On the distribution side, "20% of our drinking water leaks and we have no plan" to remedy it, "with territories which are sometimes up to 70% leaky", many of which are those who have failed to drinking water in the summer of 2022, he added.

In 2019, France withdrew some 31 billion cubic meters of water per year, when 208 billion cubic meters were renewed annually in natural environments, according to ministry statistics.

But the government's "Water plan", - around fifty measures supposed to draw lessons from the unprecedented crisis of 2022, when almost all the departments were experiencing restrictions -, is long overdue.

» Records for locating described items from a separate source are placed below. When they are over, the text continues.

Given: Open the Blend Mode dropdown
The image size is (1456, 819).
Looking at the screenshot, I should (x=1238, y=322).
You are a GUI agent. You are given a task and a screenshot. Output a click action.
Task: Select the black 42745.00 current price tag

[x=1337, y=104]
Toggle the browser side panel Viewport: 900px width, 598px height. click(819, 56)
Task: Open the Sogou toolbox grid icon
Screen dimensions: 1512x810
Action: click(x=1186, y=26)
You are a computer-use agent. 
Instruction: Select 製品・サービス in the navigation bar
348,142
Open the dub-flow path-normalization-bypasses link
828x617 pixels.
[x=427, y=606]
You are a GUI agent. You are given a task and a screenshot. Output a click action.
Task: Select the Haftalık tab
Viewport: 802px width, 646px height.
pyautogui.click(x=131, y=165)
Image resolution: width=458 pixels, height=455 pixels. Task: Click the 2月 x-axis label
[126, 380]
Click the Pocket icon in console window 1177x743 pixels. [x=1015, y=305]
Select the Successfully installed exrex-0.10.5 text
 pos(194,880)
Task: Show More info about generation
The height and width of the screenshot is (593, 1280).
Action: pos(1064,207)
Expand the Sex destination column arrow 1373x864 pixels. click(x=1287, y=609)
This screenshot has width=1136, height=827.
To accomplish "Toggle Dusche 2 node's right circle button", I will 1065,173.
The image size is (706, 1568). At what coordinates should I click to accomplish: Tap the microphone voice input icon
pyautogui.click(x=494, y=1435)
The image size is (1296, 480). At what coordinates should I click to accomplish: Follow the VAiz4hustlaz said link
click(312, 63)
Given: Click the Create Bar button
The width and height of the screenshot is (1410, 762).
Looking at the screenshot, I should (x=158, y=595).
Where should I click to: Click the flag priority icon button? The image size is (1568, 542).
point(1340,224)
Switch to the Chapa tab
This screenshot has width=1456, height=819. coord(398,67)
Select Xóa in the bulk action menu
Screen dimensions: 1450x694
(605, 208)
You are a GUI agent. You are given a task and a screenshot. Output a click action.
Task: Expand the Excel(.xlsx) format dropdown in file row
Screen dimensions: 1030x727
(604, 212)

Scheduled for January, it should now be unveiled by the end of March.

The longest series of days without rain © Sylvie HUSSON / AFP

Heat and dryness

Hurry up.

Metropolitan France did not experience any real rain from January 21 to February 21 - the cumulative aggregate rainfall on the metropolis being less than 1 mm daily -, i.e. 32 days, the longest period "since the start of the measurements in 1959 “, announced Wednesday Météo-France.

This drought, which beats the 31-day record set in 2020 during the Covid-19 confinement, should end on Wednesday with the passage of a low rainfall disturbance.

But the episode is all the more worrying as it occurs in winter, a crucial period of groundwater recharge, much less nourished by spring rains.

These are mainly absorbed by the return of vegetation.

“Since August 2021, all the months have had a rainfall deficit with the exception of December 2021, June 2022 and September 2022”, underlines Météo-France which adds that “the month of February 2023 should end with a rainfall deficit of more than 50%, becoming one of the driest Februarys on record."

To this rain deficit is added a heat above the "norm in France for twelve months in a row", February being able "to be the thirteenth of this unprecedented series" since the first reliable data of 1947, adds Météo-France .

The dried up courtyard of the Issole, in Flassans-sur-Issole (Var), February 21, 2023 © Nicolas TUCAT / AFP

These heat and drought anomalies are no longer isolated events but are repeated in a shorter timeframe and with greater intensity, illustrating the forecasts of the IPCC, the UN climate experts, on the consequences of global warming caused by the 'human activity.

"Global warming is between 15 and 40% less water reserve available for France", recalled Christophe Béchu on Wednesday.